Quel que soit le volume que vous choisissiez dans ce bagage déjà énorme, vous y retrouverez les qualités maîtresses de l’écrivain : l’originalité de l’invention, la solidité dans l’action, la finesse dans l’observation, la fidélité et le trait dans la peinture des caractères. Ces fictions sont aussi exemptes de banalité que de trivialité ; aucune ne cherche l’intérêt aux dépens ou de la vraisemblance ou du bon goût ; ces romans traduisent la passion sans jamais perdre ce cachet de distinction qui est un des caractères les plus saillants de l’auteur.

On a dit, à propos de Monsieur le Ministre, que Claretie s’était résumé et concentré dans ce roman. Cependant il avait déjà fourni une note singulièrement personnelle lorsque, passant du roman historique qu’il avait abordé dans les Muscadins et dans le Beau Solignac, il avait donné coup sur coup le Troisième dessous de la Maison vide et le Train 17.
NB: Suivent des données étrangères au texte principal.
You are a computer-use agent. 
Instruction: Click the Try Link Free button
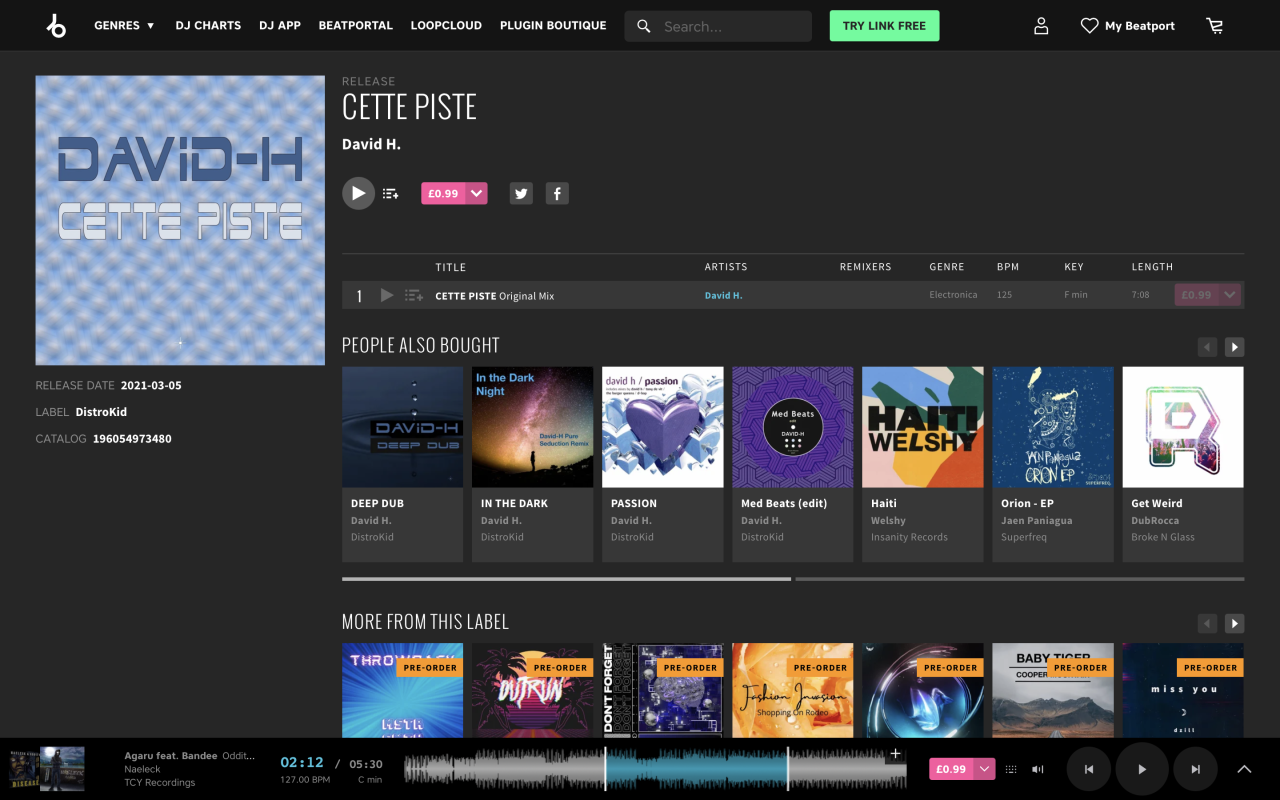tap(884, 26)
Le Troisième dessous, vraiment remarquable, notait point parfait, mais il reste cependant pour nous une des œuvres les plus « empoignantes » qu’ait écrites la plume de Claretie. L’action se noyait un peu dans les descriptions du concours du Conservatoire et de l’ouverture du Salon ; quelle que fût l’originalité de ces tableaux si essentiellement parisiens, ils avaient le tort grave de suspendre l’intérêt déjà éveillé par ce sombre drame. Claretie s’est guéri depuis de ces descriptions à outrance dans lesquelles le roman contemporain se complaît vraiment un peu trop. Quelques personnages du Troisième Dessous eussent pu encore être élagués sans dommage ; mais le grand tort du livre fut son titre, incompréhensible pour beaucoup de lecteurs et pris dans l’argot des coulisses, une langue qui ne franchit guère le contrôle du théâtre. Claretie l’eût intitulé la Comédienne, que son succès décisif eût daté de là.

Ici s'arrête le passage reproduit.